Selected excerpt ::
○ ○ ○

But as I understand a "stratagem" is used to gain an "unfair" advantage. 4e tried to make combat "fair".
No there is nothing fair or unfair mentioned in the definition of stratagem that is your bias. And nobody wants a fair combat in D&D land not a soul. They want winning odds one way or another. I think skill challenges are a fine tool for making the odds beatable better than a spell casters insta wins (yes most of those are gone but sleep really was a pretty done deal as were many others)

The McGuffin generally refers to a situation usually tied to an item needed to defeat but more generally any enemy so badass it needs extra arrangements to bring things down so they are beatable ie to unfairly beat the enemy. How that looks? the enemy would have been a level +7 encounter insane except for extreme optimizers... but your skill challenge either avoids or does things like bloodies the enemy or removes all the enemies minions they depend on or whatever makes it work etc.

What exact effects can be achieved by a skill challenge as I said are up to your game. Escapes (aka avoiding entirely are a classic SC) and if you literally said you couldn't avoid a fight it was the DM deciding that.

Skill challenges are really just a DM tool and I would say their effects are even on the table without explicitly using that tool but they provide general guidelines for reward worthy challenges that are not combat themselves. They are very open ended on purpose so your players and DM can decide what can be accomplished.

I don't expect playing playing without magic items. They belong to my DnD game as do wizards and fighters. And yes, they help martial characters keep up with magic characters.
So magic items made for casters are not helping casters very much?
Magic weapons are helping non casters because non-casters use them... seems like a no duh

Side effect ends up being with magic items are explicitly optional in 5e if non-casters according to you need them more then some campaigns will nerf martial types and the game says cool go ahead they are optional (aka martial types do not need to be significant)

It was common to have a low magic item campaign back in the day

I can do that low magic in 4e and nobody gets nerfed in fact I can do a no magic game without casters even (with no or very very extremely few monster differences).

Invisibility spells cast on stealthy characters preferentially are a 4e thing too ... just like Warlords preferentially targeting barbarians.

○ ○ ○

Explore the material ::
a – In the post about D&D skill challenges, why are skill challenges made so open ended?
b – Print word for word the passage of the post about D&D skill challenges that opens with the words containing "It was common" and closes with "few monster differences).".

Data below ::
○ ○ ○

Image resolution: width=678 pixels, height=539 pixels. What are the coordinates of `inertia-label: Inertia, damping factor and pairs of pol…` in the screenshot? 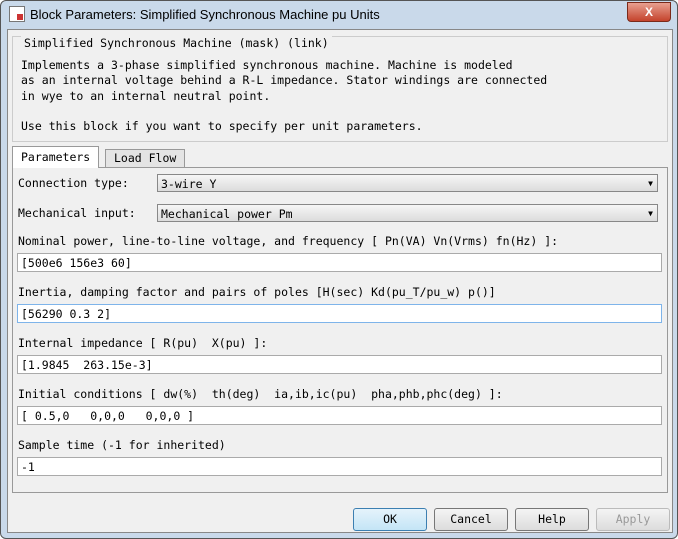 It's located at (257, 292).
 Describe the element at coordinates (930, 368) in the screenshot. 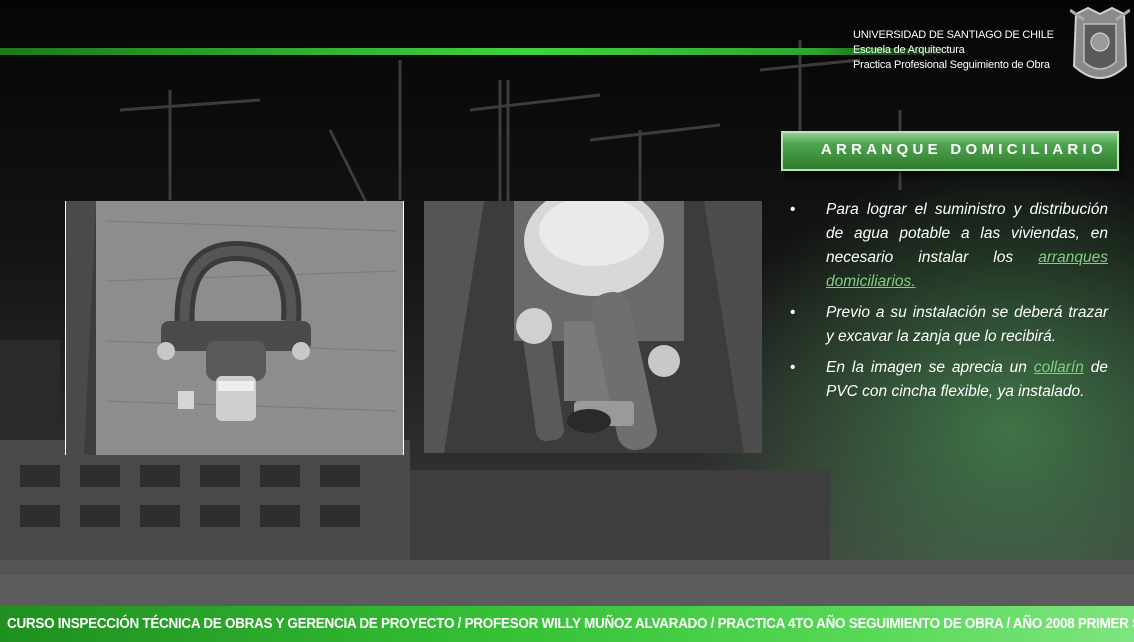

○ ○ ○

List of answers ::
a – They are left open ended on purpose so that the players and the DM can decide what can be accomplished with them.

b –
It was common to have a low magic item campaign back in the day

I can do that low magic in 4e and nobody gets nerfed in fact I can do a no magic game without casters even (with no or very very extremely few monster differences).